Written request —
Reproduce all of the material below line for line, changing nothing.

______

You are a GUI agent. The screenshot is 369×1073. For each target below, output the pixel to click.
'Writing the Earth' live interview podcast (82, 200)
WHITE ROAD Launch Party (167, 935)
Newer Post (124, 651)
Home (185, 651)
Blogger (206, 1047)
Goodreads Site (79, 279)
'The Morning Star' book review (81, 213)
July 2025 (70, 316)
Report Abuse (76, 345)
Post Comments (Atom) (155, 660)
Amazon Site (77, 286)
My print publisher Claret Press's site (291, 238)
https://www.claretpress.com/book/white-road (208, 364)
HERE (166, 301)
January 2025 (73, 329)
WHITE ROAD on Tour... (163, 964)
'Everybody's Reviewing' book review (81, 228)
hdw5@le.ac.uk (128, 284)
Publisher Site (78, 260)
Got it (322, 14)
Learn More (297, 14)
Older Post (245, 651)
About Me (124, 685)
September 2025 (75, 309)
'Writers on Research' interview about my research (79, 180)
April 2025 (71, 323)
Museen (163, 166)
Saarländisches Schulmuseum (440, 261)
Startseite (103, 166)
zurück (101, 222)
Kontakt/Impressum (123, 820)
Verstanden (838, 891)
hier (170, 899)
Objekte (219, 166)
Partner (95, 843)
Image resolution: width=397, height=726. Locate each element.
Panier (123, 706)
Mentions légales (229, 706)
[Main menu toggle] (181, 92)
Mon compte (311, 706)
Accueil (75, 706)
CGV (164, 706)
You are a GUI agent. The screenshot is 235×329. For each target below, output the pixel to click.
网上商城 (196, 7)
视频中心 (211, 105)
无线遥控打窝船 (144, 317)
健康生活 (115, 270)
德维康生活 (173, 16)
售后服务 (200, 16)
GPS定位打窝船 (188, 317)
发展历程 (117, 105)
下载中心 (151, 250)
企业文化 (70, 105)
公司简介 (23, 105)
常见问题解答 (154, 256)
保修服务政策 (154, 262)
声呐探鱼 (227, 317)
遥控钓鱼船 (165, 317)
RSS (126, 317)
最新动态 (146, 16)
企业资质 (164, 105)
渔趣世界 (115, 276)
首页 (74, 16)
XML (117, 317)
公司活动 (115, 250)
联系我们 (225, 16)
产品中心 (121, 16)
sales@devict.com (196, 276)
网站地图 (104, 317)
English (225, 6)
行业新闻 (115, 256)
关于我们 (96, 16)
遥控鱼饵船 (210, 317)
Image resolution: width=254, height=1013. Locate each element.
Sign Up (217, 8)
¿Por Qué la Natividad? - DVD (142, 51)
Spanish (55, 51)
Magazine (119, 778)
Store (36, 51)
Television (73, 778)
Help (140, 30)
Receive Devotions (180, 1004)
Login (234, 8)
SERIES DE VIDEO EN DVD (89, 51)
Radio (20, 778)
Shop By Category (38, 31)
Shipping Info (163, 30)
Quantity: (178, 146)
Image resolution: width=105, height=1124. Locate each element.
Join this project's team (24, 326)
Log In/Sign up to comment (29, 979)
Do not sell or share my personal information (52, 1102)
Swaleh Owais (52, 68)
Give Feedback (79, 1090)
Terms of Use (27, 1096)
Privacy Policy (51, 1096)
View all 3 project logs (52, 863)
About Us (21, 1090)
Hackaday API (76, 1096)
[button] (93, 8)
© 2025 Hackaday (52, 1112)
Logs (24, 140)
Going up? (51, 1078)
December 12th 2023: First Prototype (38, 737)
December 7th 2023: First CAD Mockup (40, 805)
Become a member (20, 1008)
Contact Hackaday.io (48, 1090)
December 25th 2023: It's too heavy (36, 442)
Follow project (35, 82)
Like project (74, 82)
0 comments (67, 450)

______

Solved problem —
You are a GUI agent. The screenshot is 369×1073. For each target below, output the pixel to click.
'Writing the Earth' live interview podcast (82, 200)
WHITE ROAD Launch Party (167, 935)
Newer Post (124, 651)
Home (185, 651)
Blogger (206, 1047)
Goodreads Site (79, 279)
'The Morning Star' book review (81, 213)
July 2025 (70, 316)
Report Abuse (76, 345)
Post Comments (Atom) (155, 660)
Amazon Site (77, 286)
My print publisher Claret Press's site (291, 238)
https://www.claretpress.com/book/white-road (208, 364)
HERE (166, 301)
January 2025 (73, 329)
WHITE ROAD on Tour... (163, 964)
'Everybody's Reviewing' book review (81, 228)
hdw5@le.ac.uk (128, 284)
Publisher Site (78, 260)
Got it (322, 14)
Learn More (297, 14)
Older Post (245, 651)
About Me (124, 685)
September 2025 (75, 309)
'Writers on Research' interview about my research (79, 180)
April 2025 (71, 323)
Museen (163, 166)
Saarländisches Schulmuseum (440, 261)
Startseite (103, 166)
zurück (101, 222)
Kontakt/Impressum (123, 820)
Verstanden (838, 891)
hier (170, 899)
Objekte (219, 166)
Partner (95, 843)
Image resolution: width=397, height=726. Locate each element.
Panier (123, 706)
Mentions légales (229, 706)
[Main menu toggle] (181, 92)
Mon compte (311, 706)
Accueil (75, 706)
CGV (164, 706)
You are a GUI agent. The screenshot is 235×329. For each target below, output the pixel to click.
网上商城 (196, 7)
视频中心 (211, 105)
无线遥控打窝船 (144, 317)
健康生活 (115, 270)
德维康生活 (173, 16)
售后服务 (200, 16)
GPS定位打窝船 (188, 317)
发展历程 (117, 105)
下载中心 (151, 250)
企业文化 (70, 105)
公司简介 (23, 105)
常见问题解答 (154, 256)
保修服务政策 (154, 262)
声呐探鱼 (227, 317)
遥控钓鱼船 (165, 317)
RSS (126, 317)
最新动态 (146, 16)
企业资质 (164, 105)
渔趣世界 (115, 276)
首页 (74, 16)
XML (117, 317)
公司活动 (115, 250)
联系我们 (225, 16)
产品中心 (121, 16)
sales@devict.com (196, 276)
网站地图 (104, 317)
English (225, 6)
行业新闻 (115, 256)
关于我们 (96, 16)
遥控鱼饵船 (210, 317)
Image resolution: width=254, height=1013. Locate each element.
Sign Up (217, 8)
¿Por Qué la Natividad? - DVD (142, 51)
Spanish (55, 51)
Magazine (119, 778)
Store (36, 51)
Television (73, 778)
Help (140, 30)
Receive Devotions (180, 1004)
Login (234, 8)
SERIES DE VIDEO EN DVD (89, 51)
Radio (20, 778)
Shop By Category (38, 31)
Shipping Info (163, 30)
Quantity: (178, 146)
Image resolution: width=105, height=1124. Locate each element.
Join this project's team (24, 326)
Log In/Sign up to comment (29, 979)
Do not sell or share my personal information (52, 1102)
Swaleh Owais (52, 68)
Give Feedback (79, 1090)
Terms of Use (27, 1096)
Privacy Policy (51, 1096)
View all 3 project logs (52, 863)
About Us (21, 1090)
Hackaday API (76, 1096)
[button] (93, 8)
© 2025 Hackaday (52, 1112)
Logs (24, 140)
Going up? (51, 1078)
December 12th 2023: First Prototype (38, 737)
December 7th 2023: First CAD Mockup (40, 805)
Become a member (20, 1008)
Contact Hackaday.io (48, 1090)
December 25th 2023: It's too heavy (36, 442)
Follow project (35, 82)
Like project (74, 82)
0 comments (67, 450)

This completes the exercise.